BFT Finality in One Second
Most blockchains have probabilistic finality. Bitcoin requires six confirmations — roughly one hour — before a transaction is considered irreversible. Ethereum's finality checkpoint takes 12-15 minutes. During that window, the chain can fork, and a transaction that appeared confirmed can disappear.
Feedable Network uses Byzantine Fault Tolerant consensus with deterministic finality. When a block is finalized, it is final. There is no confirmation window. There is no reorg risk after the quorum is reached. This is not a design aspiration — it is a mathematical property of the BFT protocol.
What deterministic finality means in practice
For AI inference, finality timing matters in a specific way. When a requester submits an inference job, they want to know: is this job committed? Will it run? If the miner's block gets orphaned, the job might not run, and the fee might not be refunded cleanly.
With deterministic finality, the answer is unambiguous. The moment 2/3 of validators precommit to a block, that block is final. The inference job is committed. The FeedProof is on-chain. The fee is settled. No waiting.

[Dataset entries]
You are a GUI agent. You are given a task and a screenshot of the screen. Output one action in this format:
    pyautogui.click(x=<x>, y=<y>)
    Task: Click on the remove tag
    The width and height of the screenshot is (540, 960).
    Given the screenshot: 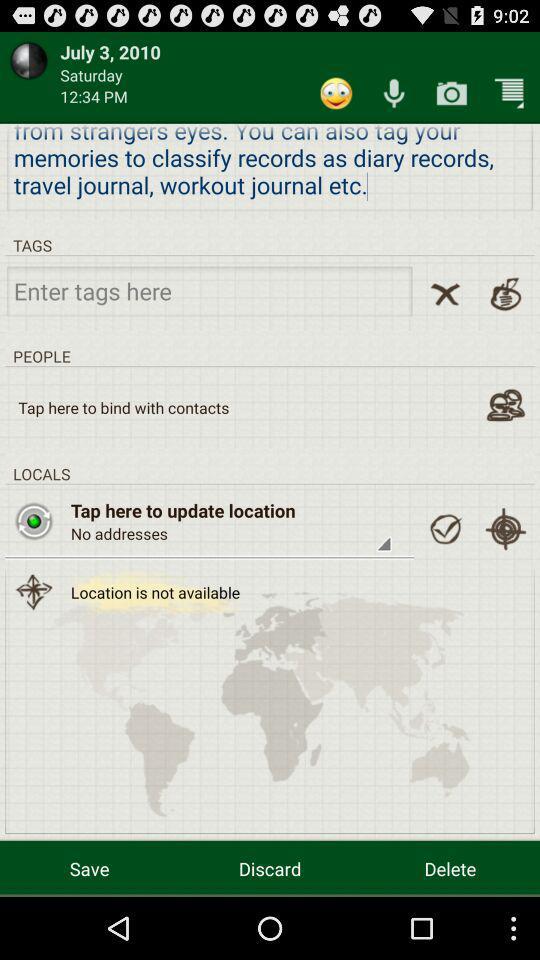 What is the action you would take?
    pyautogui.click(x=445, y=293)
    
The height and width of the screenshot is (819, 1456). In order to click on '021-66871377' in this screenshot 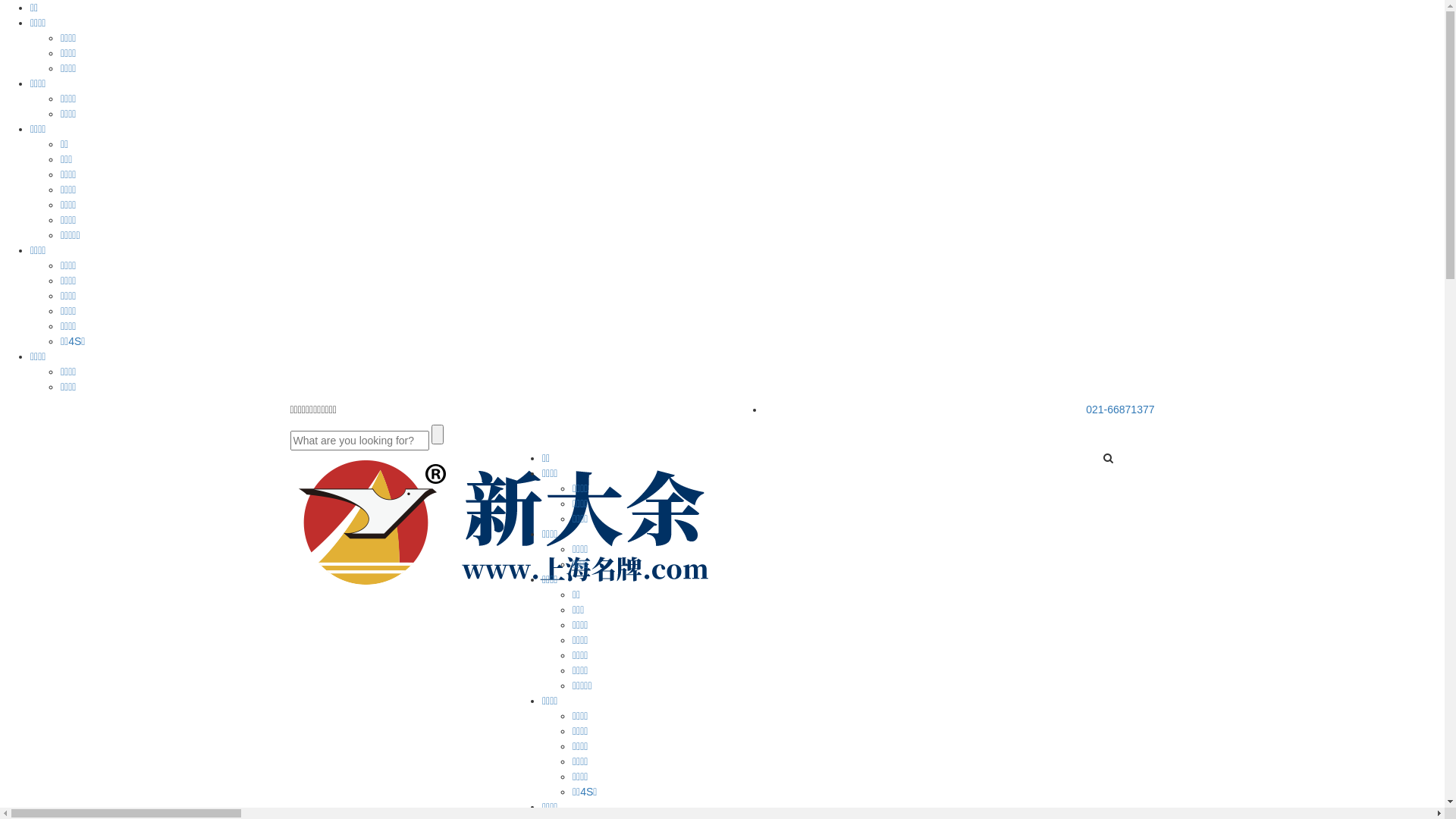, I will do `click(1120, 410)`.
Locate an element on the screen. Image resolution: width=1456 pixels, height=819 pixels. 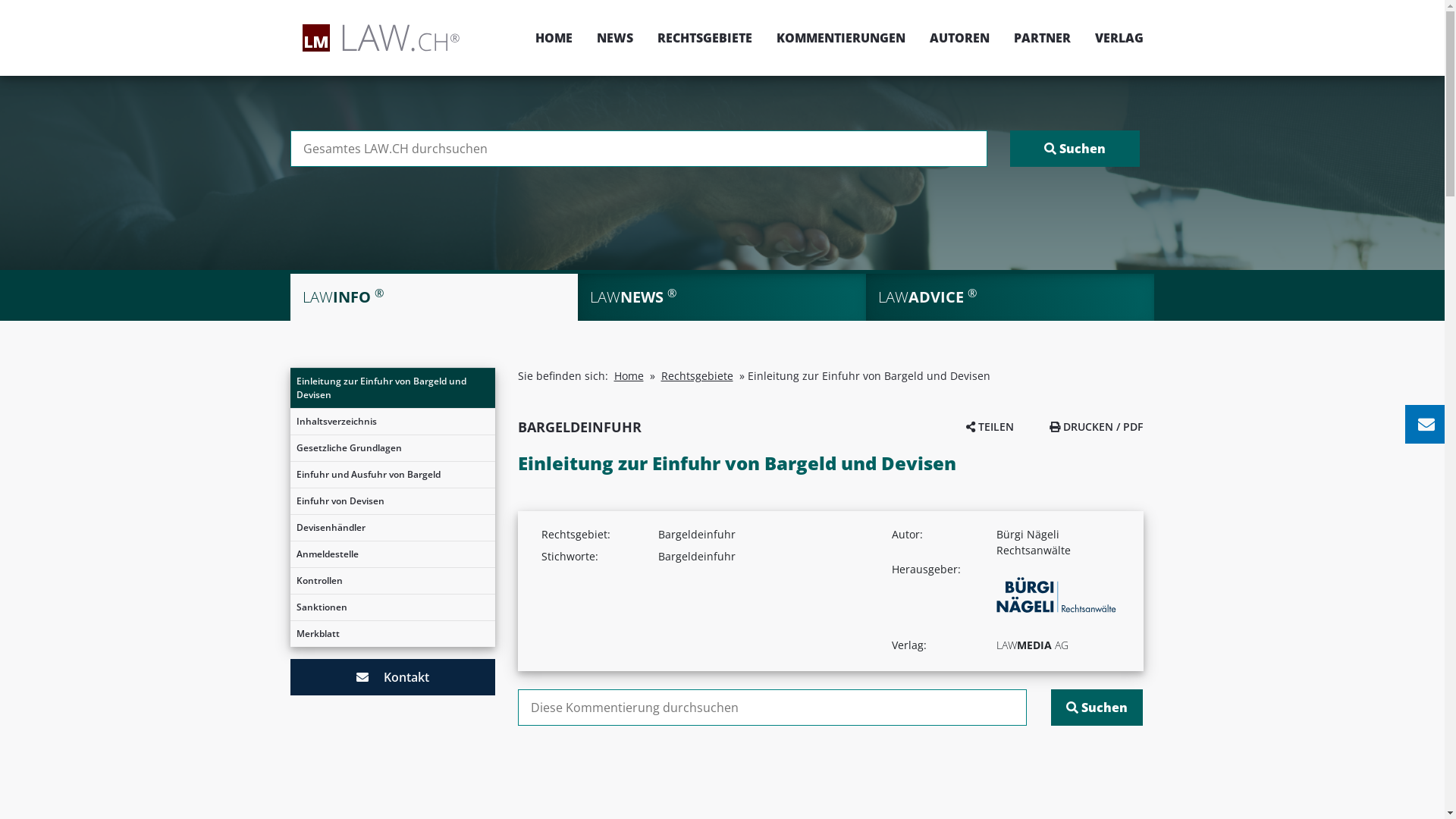
'Einfuhr von Devisen' is located at coordinates (392, 500).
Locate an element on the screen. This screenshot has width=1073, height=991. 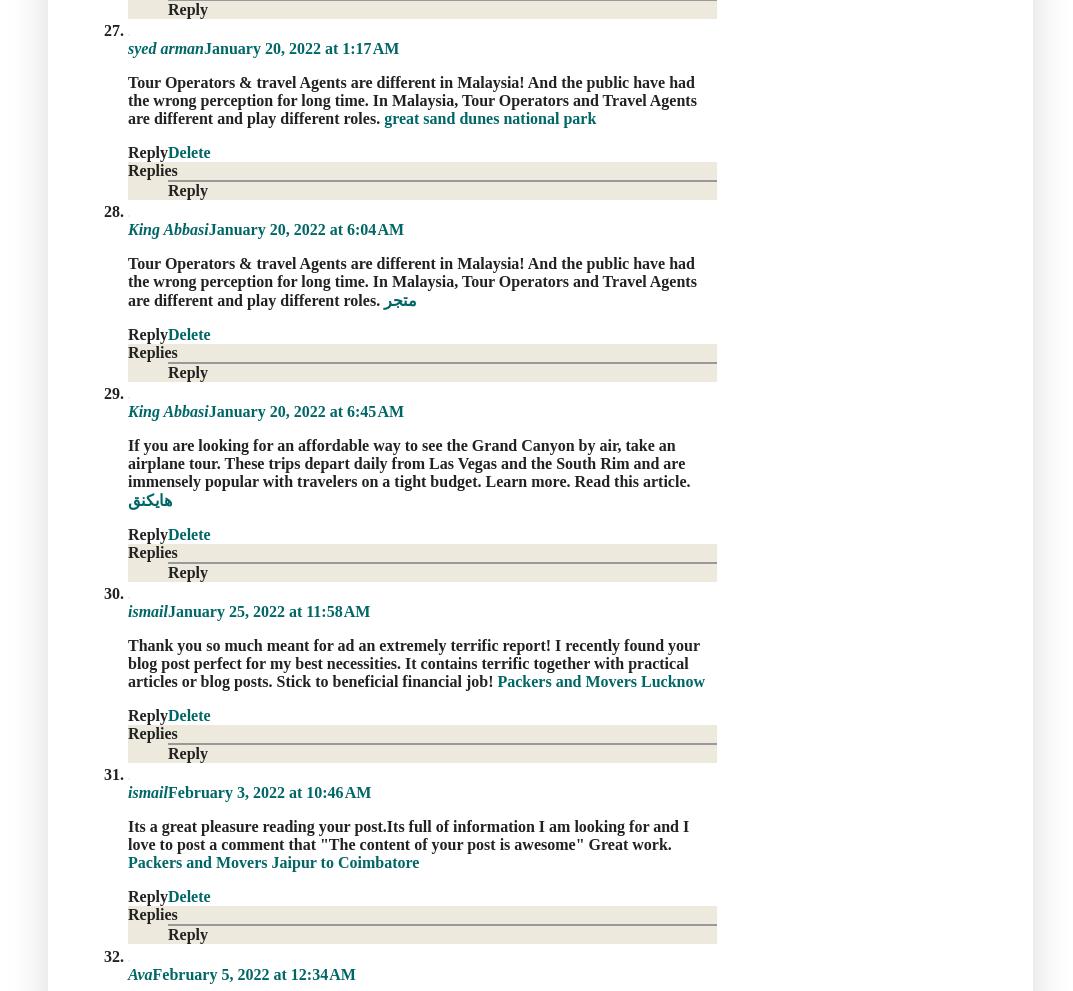
'Packers and Movers Lucknow' is located at coordinates (599, 681).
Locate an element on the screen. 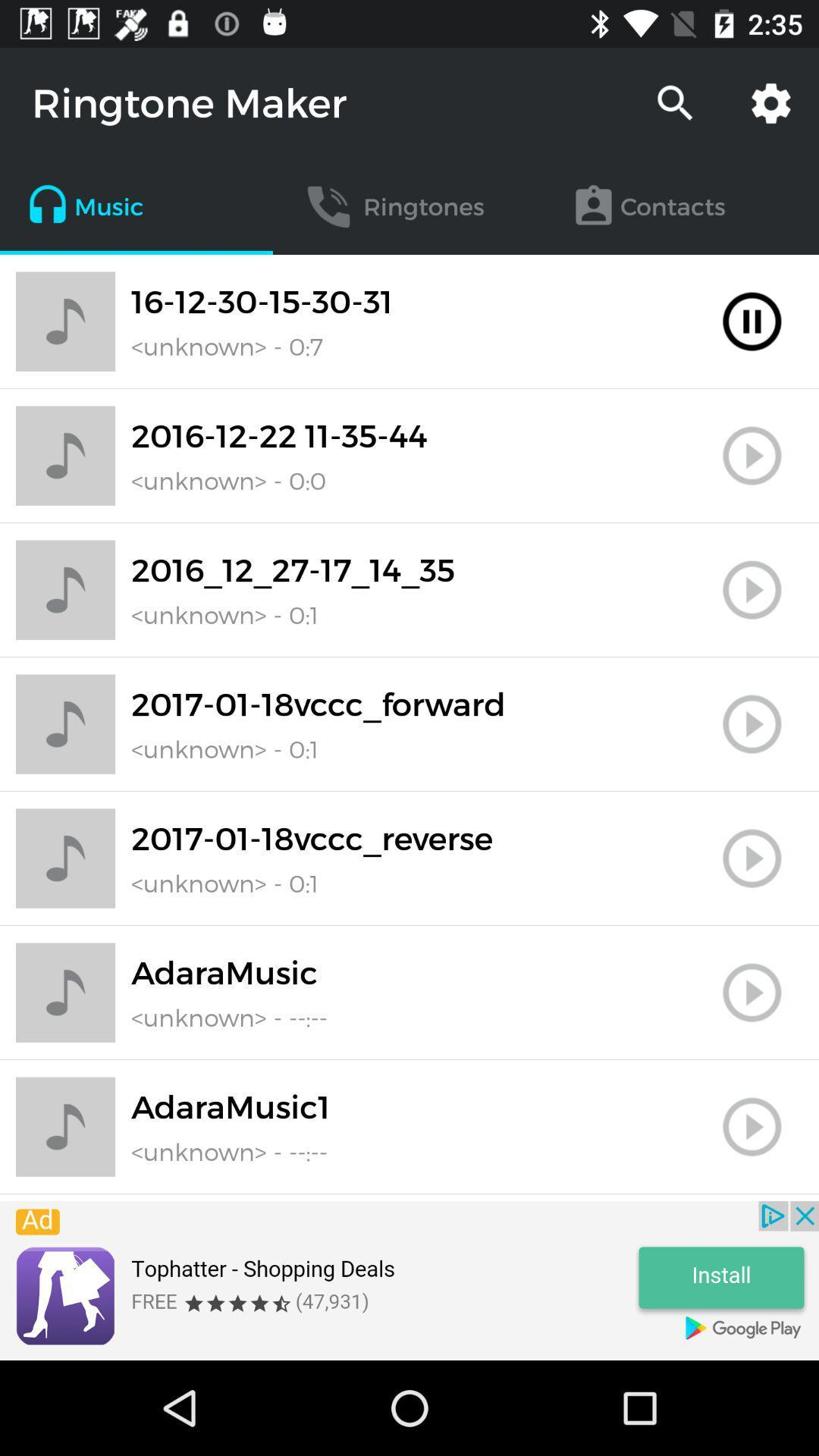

*Work instructions:*
A. Answer these questions using the passage on BFT finality:
(i) How many confirmations does Bitcoin require before a transaction is considered irreversible?
(ii) What type of consensus does Feedable Network use?
(iii) What share of validators must precommit to a block for that block to be final?
B. Update the stretch of the passage on BFT finality from "BFT Finality in" through "confirmed can disappear.", replacing "irreversible" with "permanent".
C. Go on with the passage on BFT finality from the point where it stops.

*Exercise responses:*
A.
(i) Six confirmations, roughly one hour.
(ii) Byzantine Fault Tolerant consensus with deterministic finality.
(iii) 2/3 of validators.

B.
BFT Finality in One Second
Most blockchains have probabilistic finality. Bitcoin requires six confirmations — roughly one hour — before a transaction is considered permanent. Ethereum's finality checkpoint takes 12-15 minutes. During that window, the chain can fork, and a transaction that appeared confirmed can disappear.

C.
This also enables the optimistic execution model. When a miner broadcasts an Intent (Phase 1 of the PoF protocol), inference starts immediately — before block finalization. If the block is later rejected, TigerBeetle's linked transfer reversal unwinds the fee atomically. This gives AI users sub-second job start times while the network maintains deterministic finality.
The BFT round structure
Feedable Network uses a Tendermint-inspired BFT protocol adapted for PoF. Each round has four phases:
Propose: The designated proposer for this round broadcasts a block candidate containing FeedProofs, transactions, and InferenceReceipts. Timeout: 3 seconds.
Prevote: Each validator independently verifies the FeedProofs in the block and casts a prevote. Verification means querying TigerBeetle for each TransferId. Timeout: 2 seconds.
Precommit: Once a validator sees 2/3 prevotes for the same block, it casts a precommit. Timeout: 2 seconds.
Commit: Once a validator sees 2/3 precommits, the block is finalized. Coins are minted. State root is updated.
Worst-case round time: 7 seconds. Block time target: 10 seconds. The 3-second buffer allows for network variance and view changes when a proposer is offline.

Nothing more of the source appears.